With the state of Mizoram being the powerhouse of music in the North East and possibly in India with – as one song states – music being the “mother tongue” of the people living in this beautiful hill state, I patted myself on the back saying “About time!”. It’s about time India recognises the great musical talents of the North East and of Mizoram. After all, when all else fails, music and art transcend borders and bring diverse peoples together. Music is the universal language that everyone speaks and understands.

With one song, Esther has already put her hometown and home state on the musical map of India. She has unconsciously made herself the Little Ambassador for highlanders in this part of the country who have always wished to be known, heard and appreciated and who wish to matter and be taken seriously as compatriots.

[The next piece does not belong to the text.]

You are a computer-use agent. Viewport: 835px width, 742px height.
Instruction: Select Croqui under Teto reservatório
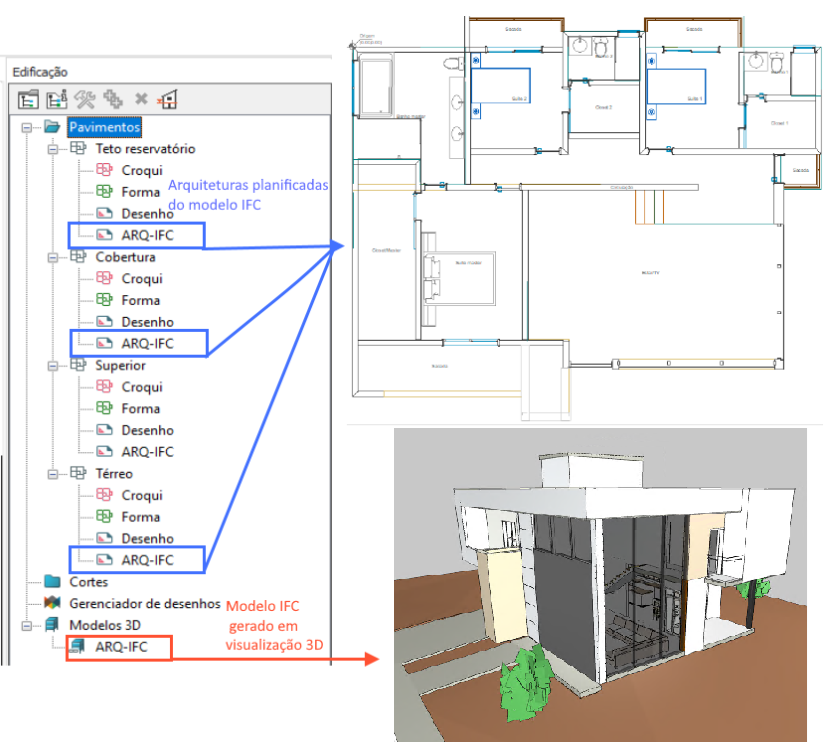(141, 170)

Esther’s song comes at a time when the paradox of being Mizo, who are members of a Tibeto-Burman-tribe, and being a part of this gigantic nation called India, an Indo-Aryan-Dravidian-dominated country, and embracing the nationality that is Indian, has never been more stark. This is especially so with the recent surge in racism in mainland India as part of the hysterical responses to the Covid-19 pandemic during its initial phases. The misunderstandings and misconceptions that Indians from the North East – like Esther herself – have faced in this country with regard to their national identity, their loyalty, their physicality (for example, objectifying North Eastern women) and even the simple geography of their home and belongingness have just been incredible.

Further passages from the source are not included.